金属材料の出張分析GreenFACT®︎~鉄鋼中炭素を高精度に分析する出張分析システム~

はじめに

写真 GreenFACT_測定の様子
写真 GreenFACT®︎測定の様子

近年、鋼材等の海外調達品増加に伴い製造現場や建設現場等でのオンサイト成分分析ニーズが拡大しています。当社は2007年に可搬式スパーク発光分析装置(GreenFACT®︎)を用いた金属材料の出張分析事業を開始し、実績を積み上げてきました。

GreenFACT_出張分析は、専門の技術者が現地に赴き、その場で迅速に金属材料の成分を分析するものです(写真は測定の様子)。

本装置は類似の他社分析装置に比べ、特に鋼中炭素含有量の分析精度に優れており、0.01%レベルの炭素量を正確に測定することができます。他の金属元素(15元素)も同時に高精度に分析することが可能です(表1)。

鉄鋼中炭素分析精度に優れている理由

表1 GreenFACT®︎の分析条件
  GreenFACT®︎
原理 スパーク放電発光分光分析法
波長範囲 190 ~ 410nm
分光器 温度安定型分光器(300mm)
回折格子 3600 本/mm
検出器 光電子増倍管(PMT)
測定成分 C,Si,Mn,P,S 等15 成分
C 検出下限 0.003%

①高感度検出器を採用:本装置は光電子増倍管(フォトマル、PMT)を検出器に使用しています(表1)。これは製鉄所の溶鋼分析値の品質保証に用いる大型・高性能の据置型スパーク発光分析装置と同等の性能を有する検出器で、一般的なCCD検出器に比べ炭素、リンおよび硫黄の分析精度が優れています。

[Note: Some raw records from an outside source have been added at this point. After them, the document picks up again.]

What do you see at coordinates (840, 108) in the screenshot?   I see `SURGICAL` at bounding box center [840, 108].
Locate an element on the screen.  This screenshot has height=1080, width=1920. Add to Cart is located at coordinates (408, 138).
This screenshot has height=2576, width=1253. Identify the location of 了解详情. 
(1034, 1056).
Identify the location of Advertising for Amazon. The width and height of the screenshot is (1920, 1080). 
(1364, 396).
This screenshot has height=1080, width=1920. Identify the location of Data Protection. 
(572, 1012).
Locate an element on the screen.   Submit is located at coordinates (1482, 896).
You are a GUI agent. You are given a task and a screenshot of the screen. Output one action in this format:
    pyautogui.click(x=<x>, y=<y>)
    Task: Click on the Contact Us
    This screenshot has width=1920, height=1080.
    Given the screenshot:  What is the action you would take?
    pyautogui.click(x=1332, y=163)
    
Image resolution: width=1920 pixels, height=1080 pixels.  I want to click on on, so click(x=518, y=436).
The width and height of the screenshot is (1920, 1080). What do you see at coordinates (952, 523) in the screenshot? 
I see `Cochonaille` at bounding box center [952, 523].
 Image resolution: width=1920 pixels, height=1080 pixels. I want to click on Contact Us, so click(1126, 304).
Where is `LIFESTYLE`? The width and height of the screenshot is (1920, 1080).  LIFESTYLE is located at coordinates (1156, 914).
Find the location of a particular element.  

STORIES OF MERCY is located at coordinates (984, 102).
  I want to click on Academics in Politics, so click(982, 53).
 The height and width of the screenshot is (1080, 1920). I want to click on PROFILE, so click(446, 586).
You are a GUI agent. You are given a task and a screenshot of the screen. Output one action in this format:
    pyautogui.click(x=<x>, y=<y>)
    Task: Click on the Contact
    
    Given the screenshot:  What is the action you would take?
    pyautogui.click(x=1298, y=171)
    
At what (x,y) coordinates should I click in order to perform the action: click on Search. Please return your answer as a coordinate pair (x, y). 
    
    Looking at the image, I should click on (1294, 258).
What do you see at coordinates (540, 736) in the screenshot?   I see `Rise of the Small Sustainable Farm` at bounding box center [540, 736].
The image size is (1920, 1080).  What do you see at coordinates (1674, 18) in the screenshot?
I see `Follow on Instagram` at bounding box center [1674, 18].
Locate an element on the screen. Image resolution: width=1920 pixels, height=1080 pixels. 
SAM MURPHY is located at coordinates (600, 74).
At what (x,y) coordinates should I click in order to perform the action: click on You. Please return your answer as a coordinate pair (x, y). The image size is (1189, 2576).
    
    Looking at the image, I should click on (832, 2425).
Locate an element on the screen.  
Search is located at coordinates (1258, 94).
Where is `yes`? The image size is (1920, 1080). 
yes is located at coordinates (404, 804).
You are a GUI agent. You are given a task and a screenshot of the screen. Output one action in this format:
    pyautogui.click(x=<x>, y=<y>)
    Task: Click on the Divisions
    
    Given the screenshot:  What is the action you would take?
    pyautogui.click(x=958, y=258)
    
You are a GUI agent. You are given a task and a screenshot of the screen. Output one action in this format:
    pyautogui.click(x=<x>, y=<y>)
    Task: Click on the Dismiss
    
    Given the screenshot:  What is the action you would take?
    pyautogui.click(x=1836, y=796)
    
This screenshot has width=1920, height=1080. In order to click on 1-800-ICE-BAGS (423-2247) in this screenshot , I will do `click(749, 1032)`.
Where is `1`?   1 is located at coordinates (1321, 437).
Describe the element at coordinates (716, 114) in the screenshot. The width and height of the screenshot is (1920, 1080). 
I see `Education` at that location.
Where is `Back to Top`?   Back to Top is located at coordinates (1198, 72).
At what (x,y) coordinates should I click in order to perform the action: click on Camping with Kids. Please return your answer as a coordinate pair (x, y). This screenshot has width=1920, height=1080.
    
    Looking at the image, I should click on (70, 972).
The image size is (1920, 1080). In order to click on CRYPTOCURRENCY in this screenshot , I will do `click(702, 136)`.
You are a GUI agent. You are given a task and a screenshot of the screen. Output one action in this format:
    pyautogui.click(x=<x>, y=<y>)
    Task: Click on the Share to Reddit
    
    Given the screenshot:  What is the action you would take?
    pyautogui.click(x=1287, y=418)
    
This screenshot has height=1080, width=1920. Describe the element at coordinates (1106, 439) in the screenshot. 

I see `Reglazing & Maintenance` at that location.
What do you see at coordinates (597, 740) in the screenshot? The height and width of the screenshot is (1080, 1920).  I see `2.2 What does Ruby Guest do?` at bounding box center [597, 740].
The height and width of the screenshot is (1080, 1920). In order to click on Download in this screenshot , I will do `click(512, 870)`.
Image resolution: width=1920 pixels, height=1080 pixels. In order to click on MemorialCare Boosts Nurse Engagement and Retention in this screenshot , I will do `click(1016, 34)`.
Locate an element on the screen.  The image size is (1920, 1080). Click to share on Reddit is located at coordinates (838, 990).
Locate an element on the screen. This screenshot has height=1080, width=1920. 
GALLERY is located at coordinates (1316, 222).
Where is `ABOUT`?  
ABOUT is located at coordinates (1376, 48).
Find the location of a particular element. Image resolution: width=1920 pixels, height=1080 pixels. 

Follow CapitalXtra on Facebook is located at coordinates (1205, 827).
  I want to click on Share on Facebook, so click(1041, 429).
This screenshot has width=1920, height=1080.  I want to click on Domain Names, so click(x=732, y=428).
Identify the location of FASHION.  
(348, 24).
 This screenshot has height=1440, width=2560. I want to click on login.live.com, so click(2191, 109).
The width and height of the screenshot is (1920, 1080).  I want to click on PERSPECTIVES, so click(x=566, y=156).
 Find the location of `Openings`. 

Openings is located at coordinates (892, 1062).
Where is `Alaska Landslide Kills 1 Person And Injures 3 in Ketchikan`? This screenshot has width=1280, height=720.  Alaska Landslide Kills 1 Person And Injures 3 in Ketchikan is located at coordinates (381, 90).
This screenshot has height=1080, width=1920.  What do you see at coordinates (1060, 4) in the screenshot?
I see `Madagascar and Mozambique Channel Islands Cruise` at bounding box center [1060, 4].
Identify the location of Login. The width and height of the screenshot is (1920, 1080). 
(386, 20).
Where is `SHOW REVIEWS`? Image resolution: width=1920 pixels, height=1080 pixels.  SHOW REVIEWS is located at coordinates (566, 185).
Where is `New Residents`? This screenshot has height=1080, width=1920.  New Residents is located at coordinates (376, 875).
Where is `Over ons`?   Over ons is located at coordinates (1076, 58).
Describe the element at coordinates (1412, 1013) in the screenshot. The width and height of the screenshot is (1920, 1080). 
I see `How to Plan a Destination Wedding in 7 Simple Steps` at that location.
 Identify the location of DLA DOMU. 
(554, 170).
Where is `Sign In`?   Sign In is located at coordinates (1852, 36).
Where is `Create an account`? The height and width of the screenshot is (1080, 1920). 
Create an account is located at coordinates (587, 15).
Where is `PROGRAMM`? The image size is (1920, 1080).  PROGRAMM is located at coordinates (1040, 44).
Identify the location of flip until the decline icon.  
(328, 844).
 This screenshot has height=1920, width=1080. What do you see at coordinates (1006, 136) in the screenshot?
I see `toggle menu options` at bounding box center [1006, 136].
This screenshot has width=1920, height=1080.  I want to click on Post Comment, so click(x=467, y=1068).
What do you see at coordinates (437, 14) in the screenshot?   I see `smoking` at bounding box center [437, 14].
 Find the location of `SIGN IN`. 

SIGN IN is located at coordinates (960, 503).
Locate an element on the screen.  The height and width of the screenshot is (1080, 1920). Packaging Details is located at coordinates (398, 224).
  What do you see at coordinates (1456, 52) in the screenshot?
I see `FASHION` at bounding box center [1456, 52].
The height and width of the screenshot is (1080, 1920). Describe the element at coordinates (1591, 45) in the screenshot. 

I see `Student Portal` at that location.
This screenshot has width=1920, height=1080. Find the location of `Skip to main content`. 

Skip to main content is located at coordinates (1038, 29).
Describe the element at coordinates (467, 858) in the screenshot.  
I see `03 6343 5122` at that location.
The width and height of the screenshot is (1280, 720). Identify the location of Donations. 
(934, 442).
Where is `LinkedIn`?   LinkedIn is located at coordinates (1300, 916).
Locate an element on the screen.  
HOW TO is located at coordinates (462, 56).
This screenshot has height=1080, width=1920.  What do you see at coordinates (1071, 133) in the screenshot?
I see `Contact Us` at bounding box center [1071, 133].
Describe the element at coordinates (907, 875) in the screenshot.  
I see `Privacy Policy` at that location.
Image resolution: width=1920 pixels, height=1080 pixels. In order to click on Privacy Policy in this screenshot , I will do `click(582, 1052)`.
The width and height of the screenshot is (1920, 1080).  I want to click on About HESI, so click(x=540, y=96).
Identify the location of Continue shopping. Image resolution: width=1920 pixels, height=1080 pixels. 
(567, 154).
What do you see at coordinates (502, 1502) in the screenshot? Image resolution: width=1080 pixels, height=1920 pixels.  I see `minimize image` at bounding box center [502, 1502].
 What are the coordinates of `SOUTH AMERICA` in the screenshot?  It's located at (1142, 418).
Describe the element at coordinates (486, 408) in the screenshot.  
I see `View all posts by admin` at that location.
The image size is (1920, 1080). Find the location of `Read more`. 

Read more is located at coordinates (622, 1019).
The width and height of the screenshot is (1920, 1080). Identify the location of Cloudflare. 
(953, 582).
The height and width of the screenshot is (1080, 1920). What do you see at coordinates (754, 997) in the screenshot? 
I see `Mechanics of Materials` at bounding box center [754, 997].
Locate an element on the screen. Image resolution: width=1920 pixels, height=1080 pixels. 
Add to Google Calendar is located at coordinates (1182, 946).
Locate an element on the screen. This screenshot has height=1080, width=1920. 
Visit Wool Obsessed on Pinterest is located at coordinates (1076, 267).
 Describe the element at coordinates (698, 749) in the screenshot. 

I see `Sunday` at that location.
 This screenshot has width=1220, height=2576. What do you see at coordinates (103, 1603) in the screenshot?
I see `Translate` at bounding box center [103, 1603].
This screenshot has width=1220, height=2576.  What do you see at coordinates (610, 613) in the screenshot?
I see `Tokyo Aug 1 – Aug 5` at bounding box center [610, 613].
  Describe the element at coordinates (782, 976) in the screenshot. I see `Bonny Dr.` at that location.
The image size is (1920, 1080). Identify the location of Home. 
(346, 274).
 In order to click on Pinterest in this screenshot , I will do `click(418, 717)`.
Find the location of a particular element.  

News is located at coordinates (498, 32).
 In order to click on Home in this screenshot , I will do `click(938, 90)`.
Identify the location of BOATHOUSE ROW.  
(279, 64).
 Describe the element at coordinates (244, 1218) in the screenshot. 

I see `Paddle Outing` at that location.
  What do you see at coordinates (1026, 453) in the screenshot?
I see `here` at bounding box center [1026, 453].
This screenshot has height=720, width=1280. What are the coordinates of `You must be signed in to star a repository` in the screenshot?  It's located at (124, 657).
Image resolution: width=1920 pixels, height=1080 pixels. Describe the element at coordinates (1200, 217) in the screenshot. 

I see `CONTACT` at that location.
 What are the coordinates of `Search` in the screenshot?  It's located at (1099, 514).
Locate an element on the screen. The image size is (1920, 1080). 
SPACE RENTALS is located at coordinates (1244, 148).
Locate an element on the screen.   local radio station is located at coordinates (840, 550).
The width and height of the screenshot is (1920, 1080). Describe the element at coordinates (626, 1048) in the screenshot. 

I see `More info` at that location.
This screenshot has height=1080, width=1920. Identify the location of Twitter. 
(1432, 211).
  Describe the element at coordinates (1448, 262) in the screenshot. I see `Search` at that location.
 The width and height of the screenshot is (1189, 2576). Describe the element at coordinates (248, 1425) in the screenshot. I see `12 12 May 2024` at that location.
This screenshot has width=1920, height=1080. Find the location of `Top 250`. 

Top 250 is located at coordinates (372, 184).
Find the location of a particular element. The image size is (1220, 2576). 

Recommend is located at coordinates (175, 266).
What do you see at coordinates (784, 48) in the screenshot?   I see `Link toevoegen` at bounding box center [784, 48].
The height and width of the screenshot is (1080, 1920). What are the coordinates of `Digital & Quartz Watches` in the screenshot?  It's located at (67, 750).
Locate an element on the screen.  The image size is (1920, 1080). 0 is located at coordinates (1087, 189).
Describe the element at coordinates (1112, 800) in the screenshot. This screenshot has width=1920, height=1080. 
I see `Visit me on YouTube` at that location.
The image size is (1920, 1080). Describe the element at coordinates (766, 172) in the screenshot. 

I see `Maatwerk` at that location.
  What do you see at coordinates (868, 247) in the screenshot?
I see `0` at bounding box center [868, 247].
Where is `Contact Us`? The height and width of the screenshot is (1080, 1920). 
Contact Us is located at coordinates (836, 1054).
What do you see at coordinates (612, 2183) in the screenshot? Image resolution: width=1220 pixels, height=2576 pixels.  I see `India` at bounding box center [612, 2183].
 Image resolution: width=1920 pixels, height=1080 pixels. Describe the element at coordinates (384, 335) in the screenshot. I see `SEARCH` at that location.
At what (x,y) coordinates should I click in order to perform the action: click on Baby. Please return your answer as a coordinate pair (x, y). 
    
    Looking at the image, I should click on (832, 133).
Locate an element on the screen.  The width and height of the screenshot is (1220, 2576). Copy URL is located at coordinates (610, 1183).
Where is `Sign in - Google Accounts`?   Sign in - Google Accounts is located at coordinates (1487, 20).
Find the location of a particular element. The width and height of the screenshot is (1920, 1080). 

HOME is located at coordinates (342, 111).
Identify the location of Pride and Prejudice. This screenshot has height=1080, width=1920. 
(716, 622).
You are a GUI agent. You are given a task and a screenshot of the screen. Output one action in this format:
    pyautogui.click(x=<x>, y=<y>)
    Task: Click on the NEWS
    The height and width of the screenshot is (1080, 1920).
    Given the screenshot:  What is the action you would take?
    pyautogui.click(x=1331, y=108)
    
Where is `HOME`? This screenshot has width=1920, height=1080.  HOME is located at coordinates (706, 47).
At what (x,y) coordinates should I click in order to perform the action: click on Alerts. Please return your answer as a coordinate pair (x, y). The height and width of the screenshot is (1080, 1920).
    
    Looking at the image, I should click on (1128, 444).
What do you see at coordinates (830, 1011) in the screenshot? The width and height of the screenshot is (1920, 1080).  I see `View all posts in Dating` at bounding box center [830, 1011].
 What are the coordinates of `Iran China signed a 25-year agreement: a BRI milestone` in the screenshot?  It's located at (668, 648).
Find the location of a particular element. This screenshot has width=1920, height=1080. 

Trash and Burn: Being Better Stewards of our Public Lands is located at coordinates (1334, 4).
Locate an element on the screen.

②分光器内の高精度温度調節機能を保有:分光器は測定温度変化の影響を受け易く、分析精度低下の要因となります。本装置には分光器内の温度を0.1℃単位で制御する機能が付与されております(表1)。これにより装置内の分光環境が安定します。

本装置の鋼中炭素分析精度

JSS鉄鋼認証標準物質を用いた炭素分析データを表2に示します。低炭素域(C=0.01 ~ 0.02%)で±0.002%の精度で分析が可能です。

単位/%
表2 GreenFACT®︎の炭素分析精確さ
  JSS1002-1 JSS1003-1
C 認証値 0.0083 0.019
n=1 0.009 0.019
n=2 0.008 0.017
n=3 0.009 0.018
n=4 0.006 0.019
n=5 0.009 0.018
n=6 0.010 0.019
n=7 0.009 0.020
n=8 0.009 0.021
n=9 0.008 0.019
n=10 0.010 0.017
Ave 0.0087 0.0187
精確さ ±0.002 ±0.002
S.D. 0.001 0.001
CV% 13 7

まとめ

GreenFACT®︎は特に炭素の分析精度に優れており、鋼材規格判定やPMI検査に有効です。出張分析は、東日本(川崎)と西日本(福山)の2拠点で全国展開しており、現場で迅速かつ高精度な成分分析の提供が可能です。